Exercise 4
Exercise 4
\(1.\hspace{0,5cm}\) Show that if two circles don't intersect then there is a pair of points \(z_{1},z_{2}\) that is symmetric with respect to both circles.
\(2.\hspace{0,5cm}\) Show that any two circles that don't intersect can be mapped conformally to concentric circle.
Solution
\(1.\hspace{0,5cm}\) Using a fractional linear transformation that maps one of the circles to a line (and the other to a circle) we can reduce the problem to that in the previous exercise.

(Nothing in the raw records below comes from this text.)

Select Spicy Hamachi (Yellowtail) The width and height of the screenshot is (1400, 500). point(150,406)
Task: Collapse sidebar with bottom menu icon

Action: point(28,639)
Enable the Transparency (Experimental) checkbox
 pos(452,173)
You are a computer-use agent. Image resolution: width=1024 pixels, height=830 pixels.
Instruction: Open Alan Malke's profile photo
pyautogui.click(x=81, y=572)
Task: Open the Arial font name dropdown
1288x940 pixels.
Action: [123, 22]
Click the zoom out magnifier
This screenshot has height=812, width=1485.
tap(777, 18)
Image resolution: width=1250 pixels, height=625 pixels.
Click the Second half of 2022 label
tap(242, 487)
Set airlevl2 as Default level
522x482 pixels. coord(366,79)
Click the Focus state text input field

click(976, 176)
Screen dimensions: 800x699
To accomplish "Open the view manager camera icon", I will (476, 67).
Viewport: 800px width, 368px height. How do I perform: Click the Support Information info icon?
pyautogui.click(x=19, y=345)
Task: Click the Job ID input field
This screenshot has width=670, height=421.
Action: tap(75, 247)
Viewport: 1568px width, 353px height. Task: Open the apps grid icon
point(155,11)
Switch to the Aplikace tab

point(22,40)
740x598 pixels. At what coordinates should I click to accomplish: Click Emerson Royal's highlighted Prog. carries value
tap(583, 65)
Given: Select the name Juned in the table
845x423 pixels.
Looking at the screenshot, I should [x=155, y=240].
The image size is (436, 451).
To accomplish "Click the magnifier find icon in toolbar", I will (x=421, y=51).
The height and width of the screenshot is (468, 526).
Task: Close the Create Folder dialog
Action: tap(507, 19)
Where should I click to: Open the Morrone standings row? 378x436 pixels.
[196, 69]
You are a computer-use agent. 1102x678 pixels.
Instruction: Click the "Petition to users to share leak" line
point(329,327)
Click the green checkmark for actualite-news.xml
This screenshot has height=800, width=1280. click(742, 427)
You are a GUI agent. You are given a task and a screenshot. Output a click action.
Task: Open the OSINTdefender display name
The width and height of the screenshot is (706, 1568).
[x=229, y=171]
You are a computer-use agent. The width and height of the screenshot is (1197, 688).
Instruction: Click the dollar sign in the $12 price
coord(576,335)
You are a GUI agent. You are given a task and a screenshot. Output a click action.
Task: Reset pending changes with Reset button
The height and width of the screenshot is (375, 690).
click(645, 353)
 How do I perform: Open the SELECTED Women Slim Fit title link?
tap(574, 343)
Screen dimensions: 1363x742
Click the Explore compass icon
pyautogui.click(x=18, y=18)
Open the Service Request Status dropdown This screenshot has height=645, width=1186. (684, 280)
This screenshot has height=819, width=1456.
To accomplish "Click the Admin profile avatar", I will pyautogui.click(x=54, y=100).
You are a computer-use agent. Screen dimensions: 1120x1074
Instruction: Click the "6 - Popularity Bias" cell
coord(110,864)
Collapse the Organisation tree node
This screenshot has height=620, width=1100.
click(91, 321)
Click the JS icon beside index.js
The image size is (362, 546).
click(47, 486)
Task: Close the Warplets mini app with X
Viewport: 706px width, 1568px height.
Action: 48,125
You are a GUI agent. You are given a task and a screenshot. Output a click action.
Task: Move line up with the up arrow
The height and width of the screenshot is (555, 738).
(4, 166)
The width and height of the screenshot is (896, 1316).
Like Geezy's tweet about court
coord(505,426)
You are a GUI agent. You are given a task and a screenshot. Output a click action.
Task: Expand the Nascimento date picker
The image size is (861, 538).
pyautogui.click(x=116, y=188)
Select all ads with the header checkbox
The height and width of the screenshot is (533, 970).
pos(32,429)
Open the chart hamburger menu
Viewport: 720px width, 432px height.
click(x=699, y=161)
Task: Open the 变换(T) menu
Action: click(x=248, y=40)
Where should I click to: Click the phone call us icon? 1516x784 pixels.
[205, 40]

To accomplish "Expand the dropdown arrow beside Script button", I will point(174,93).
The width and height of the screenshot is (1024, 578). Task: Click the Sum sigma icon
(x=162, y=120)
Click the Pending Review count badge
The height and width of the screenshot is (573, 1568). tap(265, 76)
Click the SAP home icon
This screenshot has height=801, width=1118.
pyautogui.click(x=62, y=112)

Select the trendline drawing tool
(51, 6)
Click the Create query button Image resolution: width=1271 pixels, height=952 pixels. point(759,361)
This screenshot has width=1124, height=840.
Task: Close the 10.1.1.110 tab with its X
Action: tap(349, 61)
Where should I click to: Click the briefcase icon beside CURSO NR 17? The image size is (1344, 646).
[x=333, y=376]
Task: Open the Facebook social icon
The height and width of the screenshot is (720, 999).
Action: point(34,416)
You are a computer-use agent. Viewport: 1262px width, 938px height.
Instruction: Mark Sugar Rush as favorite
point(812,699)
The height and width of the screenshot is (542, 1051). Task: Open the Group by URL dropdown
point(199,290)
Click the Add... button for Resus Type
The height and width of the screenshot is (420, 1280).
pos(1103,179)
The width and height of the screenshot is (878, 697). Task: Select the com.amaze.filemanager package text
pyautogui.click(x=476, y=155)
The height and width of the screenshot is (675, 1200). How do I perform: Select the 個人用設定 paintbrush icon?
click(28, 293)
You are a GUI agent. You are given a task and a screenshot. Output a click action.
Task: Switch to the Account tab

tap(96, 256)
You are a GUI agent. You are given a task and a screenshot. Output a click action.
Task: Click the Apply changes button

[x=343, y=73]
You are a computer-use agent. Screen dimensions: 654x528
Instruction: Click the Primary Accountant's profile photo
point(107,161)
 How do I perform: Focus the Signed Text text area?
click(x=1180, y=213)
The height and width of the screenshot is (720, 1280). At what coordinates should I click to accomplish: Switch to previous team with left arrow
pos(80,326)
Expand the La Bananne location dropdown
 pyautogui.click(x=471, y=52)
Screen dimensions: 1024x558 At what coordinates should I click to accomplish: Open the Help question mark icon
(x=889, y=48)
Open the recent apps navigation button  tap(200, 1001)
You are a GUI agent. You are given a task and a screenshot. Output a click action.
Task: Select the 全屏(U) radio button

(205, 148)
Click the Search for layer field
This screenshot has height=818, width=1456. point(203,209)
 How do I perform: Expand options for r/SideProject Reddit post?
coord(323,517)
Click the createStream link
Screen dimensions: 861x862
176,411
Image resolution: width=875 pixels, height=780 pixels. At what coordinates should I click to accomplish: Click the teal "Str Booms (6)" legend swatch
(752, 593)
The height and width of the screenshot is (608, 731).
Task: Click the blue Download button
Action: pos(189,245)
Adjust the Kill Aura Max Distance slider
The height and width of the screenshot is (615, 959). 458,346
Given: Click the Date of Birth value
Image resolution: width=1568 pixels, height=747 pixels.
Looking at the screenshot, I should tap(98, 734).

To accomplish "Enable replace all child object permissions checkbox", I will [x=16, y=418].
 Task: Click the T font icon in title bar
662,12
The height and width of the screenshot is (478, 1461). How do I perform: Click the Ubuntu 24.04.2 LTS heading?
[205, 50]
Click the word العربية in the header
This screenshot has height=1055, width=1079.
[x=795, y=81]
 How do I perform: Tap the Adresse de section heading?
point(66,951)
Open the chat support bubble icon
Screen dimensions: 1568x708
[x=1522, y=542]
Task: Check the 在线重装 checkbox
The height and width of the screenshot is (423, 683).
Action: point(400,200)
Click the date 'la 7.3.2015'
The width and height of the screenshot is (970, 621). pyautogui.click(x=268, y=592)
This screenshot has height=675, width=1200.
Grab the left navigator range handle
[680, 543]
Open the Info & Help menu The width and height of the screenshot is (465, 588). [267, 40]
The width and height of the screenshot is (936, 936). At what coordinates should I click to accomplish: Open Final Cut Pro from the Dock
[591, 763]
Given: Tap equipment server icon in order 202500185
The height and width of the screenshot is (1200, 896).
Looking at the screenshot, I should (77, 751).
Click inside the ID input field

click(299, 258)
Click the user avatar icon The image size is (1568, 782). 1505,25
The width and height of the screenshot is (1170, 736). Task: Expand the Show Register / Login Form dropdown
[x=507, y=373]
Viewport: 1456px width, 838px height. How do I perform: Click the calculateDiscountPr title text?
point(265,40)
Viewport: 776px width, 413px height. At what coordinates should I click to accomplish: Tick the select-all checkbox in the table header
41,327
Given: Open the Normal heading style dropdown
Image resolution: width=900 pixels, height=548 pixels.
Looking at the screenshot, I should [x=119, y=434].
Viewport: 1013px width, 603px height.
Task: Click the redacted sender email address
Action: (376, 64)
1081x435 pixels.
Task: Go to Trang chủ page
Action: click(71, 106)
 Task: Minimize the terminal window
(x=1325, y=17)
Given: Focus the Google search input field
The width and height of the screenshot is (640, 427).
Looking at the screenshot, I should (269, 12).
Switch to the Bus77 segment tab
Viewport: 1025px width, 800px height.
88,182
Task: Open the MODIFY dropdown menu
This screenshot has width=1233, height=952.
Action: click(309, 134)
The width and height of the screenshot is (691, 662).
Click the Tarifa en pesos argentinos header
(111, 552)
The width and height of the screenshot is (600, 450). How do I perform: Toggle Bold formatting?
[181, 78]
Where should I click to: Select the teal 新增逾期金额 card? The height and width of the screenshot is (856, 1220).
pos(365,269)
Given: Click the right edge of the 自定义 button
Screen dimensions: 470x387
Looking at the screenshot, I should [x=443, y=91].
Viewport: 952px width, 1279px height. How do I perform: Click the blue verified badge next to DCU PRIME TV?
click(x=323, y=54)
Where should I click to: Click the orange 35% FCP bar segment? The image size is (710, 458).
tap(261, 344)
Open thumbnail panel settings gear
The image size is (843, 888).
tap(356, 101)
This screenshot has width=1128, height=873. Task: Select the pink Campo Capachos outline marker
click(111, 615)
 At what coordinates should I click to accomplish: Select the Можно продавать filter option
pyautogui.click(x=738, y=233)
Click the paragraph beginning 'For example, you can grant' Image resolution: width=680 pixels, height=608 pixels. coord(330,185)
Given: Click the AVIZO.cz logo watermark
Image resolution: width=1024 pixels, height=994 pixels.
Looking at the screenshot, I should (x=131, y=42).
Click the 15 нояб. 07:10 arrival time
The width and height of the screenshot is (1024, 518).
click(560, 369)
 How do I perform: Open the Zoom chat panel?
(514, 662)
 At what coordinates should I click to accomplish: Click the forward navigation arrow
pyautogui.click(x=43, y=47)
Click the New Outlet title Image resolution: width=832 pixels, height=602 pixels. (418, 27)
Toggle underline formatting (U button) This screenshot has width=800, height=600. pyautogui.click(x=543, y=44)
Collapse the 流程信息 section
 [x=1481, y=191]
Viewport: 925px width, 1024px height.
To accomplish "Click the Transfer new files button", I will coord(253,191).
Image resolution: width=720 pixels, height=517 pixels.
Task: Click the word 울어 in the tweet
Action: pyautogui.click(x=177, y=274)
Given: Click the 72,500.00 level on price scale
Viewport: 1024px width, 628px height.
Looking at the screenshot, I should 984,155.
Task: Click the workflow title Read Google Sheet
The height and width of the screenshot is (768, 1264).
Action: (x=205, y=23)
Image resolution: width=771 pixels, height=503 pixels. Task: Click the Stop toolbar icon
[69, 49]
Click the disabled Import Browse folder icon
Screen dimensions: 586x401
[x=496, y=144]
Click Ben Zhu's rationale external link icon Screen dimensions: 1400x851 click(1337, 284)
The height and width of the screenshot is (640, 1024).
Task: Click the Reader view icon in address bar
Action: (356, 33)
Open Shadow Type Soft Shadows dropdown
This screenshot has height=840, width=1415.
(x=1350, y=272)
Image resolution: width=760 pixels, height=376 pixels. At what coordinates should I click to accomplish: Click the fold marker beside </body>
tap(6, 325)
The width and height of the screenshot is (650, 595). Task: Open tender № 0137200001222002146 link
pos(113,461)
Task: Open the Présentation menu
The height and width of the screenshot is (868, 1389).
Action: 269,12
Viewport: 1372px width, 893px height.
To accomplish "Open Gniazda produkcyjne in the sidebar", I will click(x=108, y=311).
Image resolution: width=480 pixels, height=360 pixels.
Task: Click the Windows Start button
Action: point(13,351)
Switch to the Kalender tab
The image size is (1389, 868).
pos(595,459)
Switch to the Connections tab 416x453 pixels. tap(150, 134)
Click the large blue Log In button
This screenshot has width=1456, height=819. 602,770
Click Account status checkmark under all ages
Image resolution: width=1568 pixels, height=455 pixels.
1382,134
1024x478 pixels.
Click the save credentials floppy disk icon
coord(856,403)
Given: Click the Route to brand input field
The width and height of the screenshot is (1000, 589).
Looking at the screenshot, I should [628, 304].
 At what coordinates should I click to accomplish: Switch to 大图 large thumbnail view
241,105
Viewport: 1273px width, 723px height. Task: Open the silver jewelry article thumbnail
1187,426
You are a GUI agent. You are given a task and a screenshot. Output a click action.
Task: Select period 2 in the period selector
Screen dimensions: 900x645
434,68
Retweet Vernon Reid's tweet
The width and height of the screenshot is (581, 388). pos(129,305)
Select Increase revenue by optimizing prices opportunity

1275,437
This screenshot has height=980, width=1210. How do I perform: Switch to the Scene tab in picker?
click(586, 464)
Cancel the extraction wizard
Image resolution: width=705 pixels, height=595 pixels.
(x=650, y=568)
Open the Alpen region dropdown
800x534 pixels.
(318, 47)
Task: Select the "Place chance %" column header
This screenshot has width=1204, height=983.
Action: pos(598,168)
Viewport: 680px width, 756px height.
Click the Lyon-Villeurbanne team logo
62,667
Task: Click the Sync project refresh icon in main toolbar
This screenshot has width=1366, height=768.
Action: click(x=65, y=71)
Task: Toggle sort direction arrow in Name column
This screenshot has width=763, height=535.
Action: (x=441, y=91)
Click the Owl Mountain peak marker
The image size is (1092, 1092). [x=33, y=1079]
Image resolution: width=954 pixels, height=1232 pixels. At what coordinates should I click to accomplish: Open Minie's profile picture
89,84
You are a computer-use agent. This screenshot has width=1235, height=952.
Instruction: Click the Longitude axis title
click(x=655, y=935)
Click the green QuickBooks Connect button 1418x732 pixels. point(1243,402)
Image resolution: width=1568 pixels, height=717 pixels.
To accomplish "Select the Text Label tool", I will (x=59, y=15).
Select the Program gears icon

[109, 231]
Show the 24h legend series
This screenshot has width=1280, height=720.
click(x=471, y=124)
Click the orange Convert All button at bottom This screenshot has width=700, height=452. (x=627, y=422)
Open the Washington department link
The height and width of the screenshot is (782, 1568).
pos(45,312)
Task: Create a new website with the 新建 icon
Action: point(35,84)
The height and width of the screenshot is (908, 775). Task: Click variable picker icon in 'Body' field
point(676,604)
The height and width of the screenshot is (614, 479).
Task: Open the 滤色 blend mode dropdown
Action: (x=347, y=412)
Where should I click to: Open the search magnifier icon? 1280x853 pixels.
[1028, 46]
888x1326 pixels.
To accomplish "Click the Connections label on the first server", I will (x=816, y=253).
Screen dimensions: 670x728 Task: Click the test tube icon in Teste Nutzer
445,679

\(2.\hspace{0,5cm}\) Call the circles \(S_{1}\) and \(S_{2}\). Using the previous example, start with a pair of points \(z_{1},z_{2}\) which are symmetric with respect to both circles. Next pick a fractional linear transformation \(T\) that maps \(z_{1}\) to \(0\) and \(z_{2}\) to infinity. For example,
\(\hspace{4cm}T(z)=\frac{z-z_{1}}{z-z_{2}}.\)
Since \(T\) preserves symmetry \(0\) and \(∞\) are symmetric with respect to the circle \(T(S_{1})\). This implies that \(0\) is the center of \(T(S_{1})\). Likewise \(0\) is the center of \(T(S_{2})\). Thus, \(T(S_{1})\) and \(T(S_{2})\) are concentric.